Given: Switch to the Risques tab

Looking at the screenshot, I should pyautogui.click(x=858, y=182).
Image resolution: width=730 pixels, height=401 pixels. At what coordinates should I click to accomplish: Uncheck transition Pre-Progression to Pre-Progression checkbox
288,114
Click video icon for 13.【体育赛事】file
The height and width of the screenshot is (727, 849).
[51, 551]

_ _ _ _

Exercise » Identify every line of the material that contains the string "width", and copy each such line. Treat uppercase and lowercase letters as different.

Finished task »
Image resolution: width=730 pixels, height=401 pixels. At what coordinates should I click to accomplish: Uncheck transition Pre-Progression to Pre-Progression checkbox
The height and width of the screenshot is (727, 849).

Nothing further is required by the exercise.